GSoC/GCI Archive
Google Summer of Code 2015

Openwall

License: New and Simplified BSD licenses

Web Page: http://openwall.info/wiki/ideas

Mailing List: http://www.openwall.com/lists/john-dev/

Openwall's primary focus is in development of information security related free software, information security research, publications, and community activities aimed at making existing free software safer to use.

One of our software projects is Openwall GNU/*/Linux (or simply Owl), a security-hardened Linux distro for servers.

Another project is John the Ripper, a popular Open Source and cross-platform password cracker (password security auditing tool). Its homepage has exceeded 20 million hits. Several JtR tasks are being considered for GSoC.

On top of this, specifically in GSoC 2015 we act as umbrella organization for radare reverse-engineering framework. Here are their ideas.

We also have many smaller and/or new project ideas, and we welcome your own creative and relevant ideas.

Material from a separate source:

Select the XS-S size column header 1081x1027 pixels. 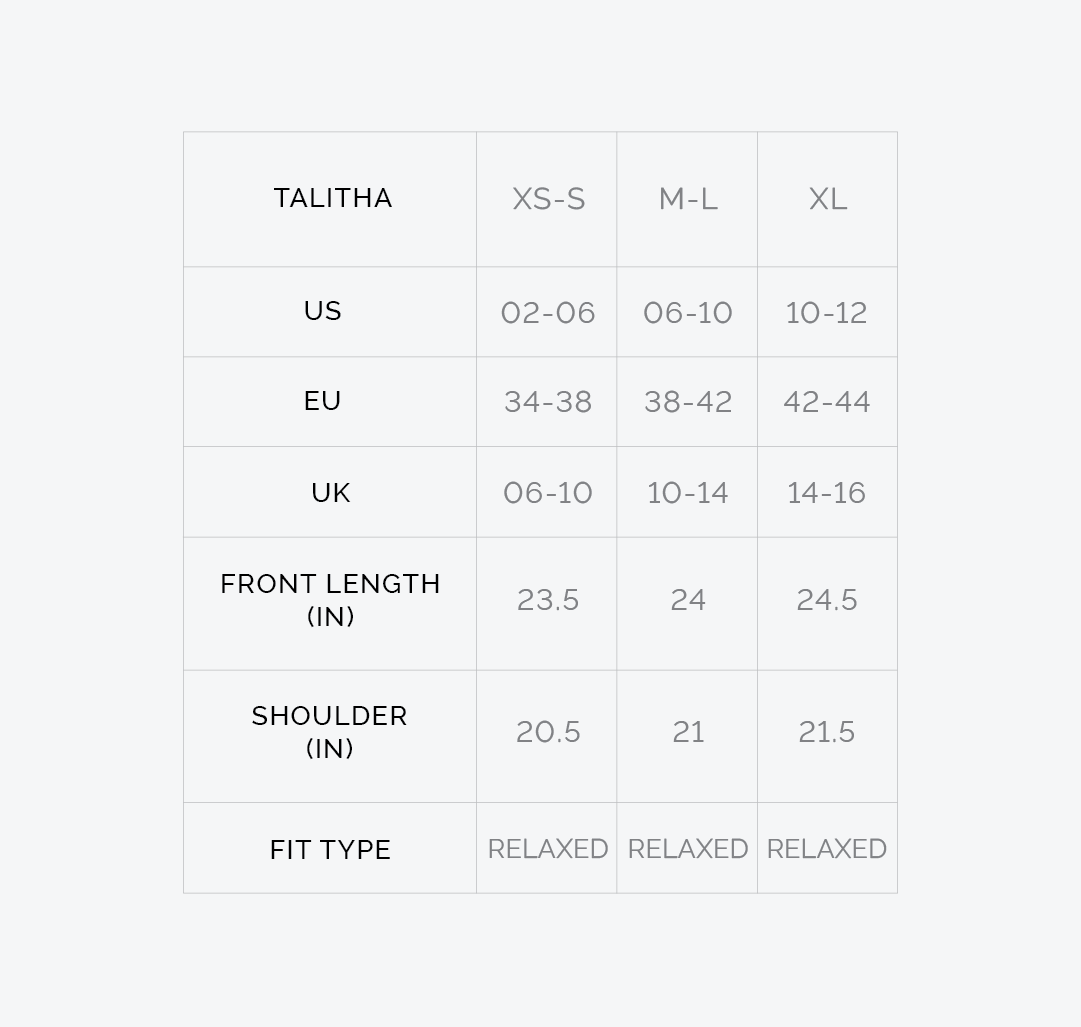click(x=548, y=199)
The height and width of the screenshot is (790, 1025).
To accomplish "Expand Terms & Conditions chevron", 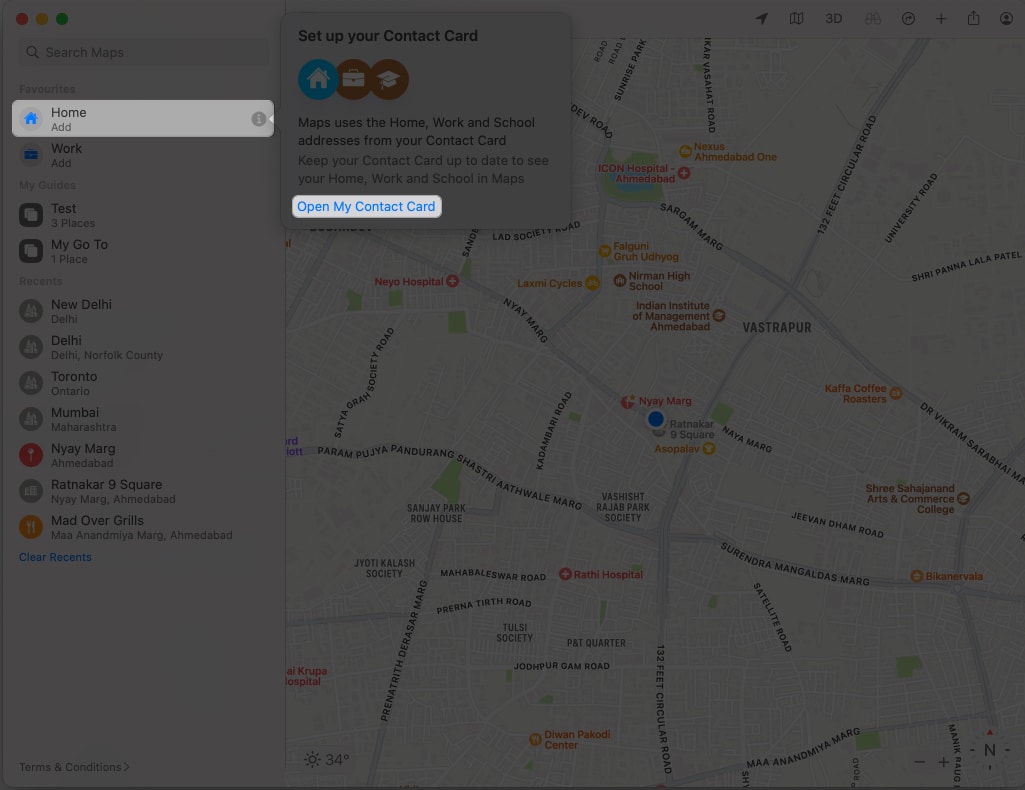I will pos(127,767).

Please check out our ideas page for the rationale behind these projects and (a bit) more detail, then approach us with questions if interested.

Projects

  • Enhancing Johnny Johnny's aim is to automate and simplify the password cracking routine with the help of the tremendously versatile and robust John the Ripper, as well as add extra functionality on top of it, specific to Desktop and GUI paradigms, like improved hash and password workflow, multiple attacks and session management, easily define complex attack rules, visual feedback and statistics, all of it on top of the immense capabilities and features offered by both JtR core/proper as well as jumbo.
  • ESIL to Static Single Assignment form ESIL (Radare's Intermediate Language) is currently not in SSA form, which means that variables get assigned more than once. A goal for the radare2 project is to include a retargetable decompiler, and having SSA form output of ESIL is a first step towards this.
  • John the Ripper jumbo robustness improvements This project aims at improving the robustness of John the Ripper jumbo, especially faced with invalid input. There are mainly two approaches, one through fuzzing, and the other through source code review. By fuzzing, American Fuzzy Lop(AFL) can be customized and integrated with John the Ripper jumbo. By source code review, manual reviews and automated static analysis such as valgrind, cppcheck and ClangStatic Analyzer can be used.
  • John the Ripper SIMD support enhancements In this project, we intend to improve John the Ripper's SIMD support. We want to enhance the use of AVX2 intrinsics, and add support for AVX-512 instructions. As AVX-512 is not available yet, we'll use MIC as our experiment target. We'll also add SIMD support for non-x86 architectures, which should be straightforward since the pattern is similar. Another goal is to improve the SIMD implementation of the SHA family hashes. We may try bitslice and other low-level optimizing techniques.
  • John the Ripper support for PHC finalists John the Ripper support for PHC finalists
  • Radare2: ESIL to Static Single Assignment form As a step towards a retargetable decompiler r2's ESIL should get converted to SSA representation. Beyond the naive translation it should also identify local variables and represent them within the SSA graph (where stack deltas are known). Constant folding should further remove noise from the output.
  • yescrypt implementations Yescrypt is a password hashing algorithm, and finalist in the PHC password hashing competition. The task is to implement yescrypt in programming languages other than C, so that applications written those languages can take advantage of yescrypt without being stuck with whichever algorithm they currently have.